AIM A
Reproduce everything from "Setting switchtime, etc., here" down to "before calling here." in the passage on switchtime accounting below.
AIM B
In the passage on switchtime accounting below, how much of the time in the fork/wait/exit benchmark is not accounted for?
AIM C
Continue the passage on switchtime accounting below, starting after its last sentence.

TEXT BLOCK
Setting switchtime, etc., here loses the delta between the current
time and switchtime.  Old code only sets switchtime when a CPU is
entering for the first time.  switchtime is normally not actually
a switch time, but is set by thread_exit() just before calling here.
Not much time should be lost from this, but lots seems to be in practice.
According to a benchmark that does 100000 fork/wait/exits:

         2.99 real         0.13 user         2.78 sys

About 3% of the time is not accounted for.  Interrupt and kernel thread
time can only account for < 1%.

Old code didn't get this nearly right either, despite my attempts to
minimize the unaccounted-for time.  Fixing it should be easier now.

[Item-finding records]
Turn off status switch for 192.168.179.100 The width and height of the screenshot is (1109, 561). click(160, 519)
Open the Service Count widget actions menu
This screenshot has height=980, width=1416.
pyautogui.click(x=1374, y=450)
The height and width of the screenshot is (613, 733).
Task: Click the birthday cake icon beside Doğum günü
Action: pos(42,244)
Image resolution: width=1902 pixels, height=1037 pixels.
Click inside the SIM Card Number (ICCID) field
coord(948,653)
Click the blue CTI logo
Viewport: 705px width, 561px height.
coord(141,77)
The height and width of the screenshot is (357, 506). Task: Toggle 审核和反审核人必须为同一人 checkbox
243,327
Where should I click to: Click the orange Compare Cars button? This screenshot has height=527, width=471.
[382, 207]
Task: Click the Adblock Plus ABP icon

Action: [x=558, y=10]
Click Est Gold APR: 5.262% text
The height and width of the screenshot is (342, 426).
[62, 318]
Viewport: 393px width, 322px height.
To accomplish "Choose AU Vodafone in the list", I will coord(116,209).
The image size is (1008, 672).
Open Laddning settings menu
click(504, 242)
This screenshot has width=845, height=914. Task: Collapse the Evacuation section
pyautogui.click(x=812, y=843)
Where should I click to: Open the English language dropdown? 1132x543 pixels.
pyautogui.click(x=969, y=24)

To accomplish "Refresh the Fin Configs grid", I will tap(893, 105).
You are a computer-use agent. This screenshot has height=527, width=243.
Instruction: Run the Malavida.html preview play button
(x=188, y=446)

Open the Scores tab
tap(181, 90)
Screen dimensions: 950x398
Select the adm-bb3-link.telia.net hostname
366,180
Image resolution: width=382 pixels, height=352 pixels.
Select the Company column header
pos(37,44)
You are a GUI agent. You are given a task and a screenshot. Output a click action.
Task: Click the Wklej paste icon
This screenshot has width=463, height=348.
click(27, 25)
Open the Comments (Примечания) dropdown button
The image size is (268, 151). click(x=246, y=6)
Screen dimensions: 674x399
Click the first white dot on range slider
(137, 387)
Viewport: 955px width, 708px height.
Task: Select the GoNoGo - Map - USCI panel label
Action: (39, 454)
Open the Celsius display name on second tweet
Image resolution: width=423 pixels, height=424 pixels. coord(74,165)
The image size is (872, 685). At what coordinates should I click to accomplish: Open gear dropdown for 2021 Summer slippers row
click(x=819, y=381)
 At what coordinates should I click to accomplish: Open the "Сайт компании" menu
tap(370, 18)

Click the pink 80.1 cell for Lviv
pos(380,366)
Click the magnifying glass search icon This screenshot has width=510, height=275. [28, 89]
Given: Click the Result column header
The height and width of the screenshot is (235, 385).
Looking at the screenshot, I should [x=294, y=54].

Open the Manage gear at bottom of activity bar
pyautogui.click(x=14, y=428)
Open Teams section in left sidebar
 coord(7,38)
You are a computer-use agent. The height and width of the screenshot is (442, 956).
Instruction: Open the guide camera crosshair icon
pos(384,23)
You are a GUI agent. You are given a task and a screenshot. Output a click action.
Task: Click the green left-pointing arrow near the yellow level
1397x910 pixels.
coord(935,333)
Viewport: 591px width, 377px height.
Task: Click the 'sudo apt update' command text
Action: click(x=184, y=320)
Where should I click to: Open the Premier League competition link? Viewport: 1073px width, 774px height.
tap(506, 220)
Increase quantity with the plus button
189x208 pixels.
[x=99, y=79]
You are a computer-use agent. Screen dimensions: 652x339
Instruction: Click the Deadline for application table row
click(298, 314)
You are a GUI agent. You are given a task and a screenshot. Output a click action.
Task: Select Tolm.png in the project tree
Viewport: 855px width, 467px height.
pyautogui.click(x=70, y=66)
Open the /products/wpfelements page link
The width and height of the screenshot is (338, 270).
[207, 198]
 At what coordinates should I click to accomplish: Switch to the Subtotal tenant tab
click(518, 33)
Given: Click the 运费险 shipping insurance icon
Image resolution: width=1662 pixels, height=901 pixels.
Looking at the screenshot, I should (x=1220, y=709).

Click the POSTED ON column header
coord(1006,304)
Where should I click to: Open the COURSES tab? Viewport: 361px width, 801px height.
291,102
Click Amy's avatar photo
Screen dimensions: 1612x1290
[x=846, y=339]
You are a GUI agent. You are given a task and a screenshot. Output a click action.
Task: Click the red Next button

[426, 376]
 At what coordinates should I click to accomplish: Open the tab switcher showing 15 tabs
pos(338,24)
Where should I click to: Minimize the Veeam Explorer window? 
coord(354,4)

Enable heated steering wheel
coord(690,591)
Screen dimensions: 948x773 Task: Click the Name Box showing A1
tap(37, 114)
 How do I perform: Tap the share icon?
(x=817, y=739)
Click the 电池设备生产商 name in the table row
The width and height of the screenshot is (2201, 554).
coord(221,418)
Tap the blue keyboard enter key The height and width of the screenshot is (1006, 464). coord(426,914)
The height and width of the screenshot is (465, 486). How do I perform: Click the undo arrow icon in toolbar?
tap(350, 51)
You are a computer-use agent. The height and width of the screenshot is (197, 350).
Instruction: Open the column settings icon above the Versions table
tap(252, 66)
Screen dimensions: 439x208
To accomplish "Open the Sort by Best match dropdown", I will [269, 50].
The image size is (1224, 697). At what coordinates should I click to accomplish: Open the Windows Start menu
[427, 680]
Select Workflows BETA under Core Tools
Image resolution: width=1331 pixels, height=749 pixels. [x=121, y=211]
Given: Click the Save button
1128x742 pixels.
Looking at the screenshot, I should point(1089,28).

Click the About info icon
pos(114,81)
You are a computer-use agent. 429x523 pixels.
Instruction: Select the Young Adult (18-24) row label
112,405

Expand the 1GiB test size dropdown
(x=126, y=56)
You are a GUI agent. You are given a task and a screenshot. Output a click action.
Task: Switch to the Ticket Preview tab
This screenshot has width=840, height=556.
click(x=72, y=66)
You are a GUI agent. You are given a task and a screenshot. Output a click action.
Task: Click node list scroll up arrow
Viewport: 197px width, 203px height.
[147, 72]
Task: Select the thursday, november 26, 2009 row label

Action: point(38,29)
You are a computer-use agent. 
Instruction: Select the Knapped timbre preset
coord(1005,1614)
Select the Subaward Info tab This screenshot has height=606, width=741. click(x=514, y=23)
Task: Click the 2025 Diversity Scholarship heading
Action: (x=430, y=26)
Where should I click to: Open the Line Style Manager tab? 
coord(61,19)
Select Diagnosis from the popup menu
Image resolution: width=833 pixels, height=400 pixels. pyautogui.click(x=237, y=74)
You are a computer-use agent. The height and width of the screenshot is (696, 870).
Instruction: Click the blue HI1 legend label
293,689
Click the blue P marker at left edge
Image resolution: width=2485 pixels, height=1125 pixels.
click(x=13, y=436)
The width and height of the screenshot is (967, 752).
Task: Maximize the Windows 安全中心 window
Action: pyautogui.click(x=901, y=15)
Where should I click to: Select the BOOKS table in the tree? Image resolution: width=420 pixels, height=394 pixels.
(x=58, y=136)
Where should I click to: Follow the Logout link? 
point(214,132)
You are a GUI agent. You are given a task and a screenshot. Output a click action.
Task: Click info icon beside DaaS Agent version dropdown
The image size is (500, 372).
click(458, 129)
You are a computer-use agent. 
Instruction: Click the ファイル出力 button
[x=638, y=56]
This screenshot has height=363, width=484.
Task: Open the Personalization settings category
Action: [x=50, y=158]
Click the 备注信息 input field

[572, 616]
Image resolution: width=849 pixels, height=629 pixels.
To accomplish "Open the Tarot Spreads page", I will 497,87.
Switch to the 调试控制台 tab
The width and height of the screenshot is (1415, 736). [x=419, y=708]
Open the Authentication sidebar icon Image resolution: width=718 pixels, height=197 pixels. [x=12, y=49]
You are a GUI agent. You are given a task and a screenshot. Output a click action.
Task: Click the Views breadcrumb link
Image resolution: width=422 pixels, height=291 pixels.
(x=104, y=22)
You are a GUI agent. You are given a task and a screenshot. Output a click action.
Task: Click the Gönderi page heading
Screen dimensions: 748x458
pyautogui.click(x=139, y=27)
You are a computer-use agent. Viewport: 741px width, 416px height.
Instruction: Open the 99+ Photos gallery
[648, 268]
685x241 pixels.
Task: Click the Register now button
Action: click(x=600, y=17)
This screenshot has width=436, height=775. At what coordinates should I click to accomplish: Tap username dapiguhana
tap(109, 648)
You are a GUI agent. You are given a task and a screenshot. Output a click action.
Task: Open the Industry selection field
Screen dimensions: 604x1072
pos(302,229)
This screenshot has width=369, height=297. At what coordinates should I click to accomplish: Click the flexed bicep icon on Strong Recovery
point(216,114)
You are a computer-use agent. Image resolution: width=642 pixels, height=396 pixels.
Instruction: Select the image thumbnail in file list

TASK RESPONSE A
Setting switchtime, etc., here loses the delta between the current
time and switchtime.  Old code only sets switchtime when a CPU is
entering for the first time.  switchtime is normally not actually
a switch time, but is set by thread_exit() just before calling here.

TASK RESPONSE B
About 3% of the time.

TASK RESPONSE C
Of course, the part of the time for exiting cannot _all_ be accounted
to the exiting thread.  I want as much of it as possible to go there
and the rest to the next thread (which might be idlethread in general,
so the time would be almost invisible, but for the fork-wait-exit
benchmark the fork-wait thread should always be switched to next to
complete its wait()).

(3)
Bugs found while grepping near cpu_throw:
- kern_thread.c has cpu_throw() hard-coded in 4 comments and one string,
   but now only calls sched_throw().
- sched_throw() is not declared as non-returning in sys/sched.h.
- kern_thread.c has a bogus panic and NOTREACHED comment after sched_throw()
   doesn't return.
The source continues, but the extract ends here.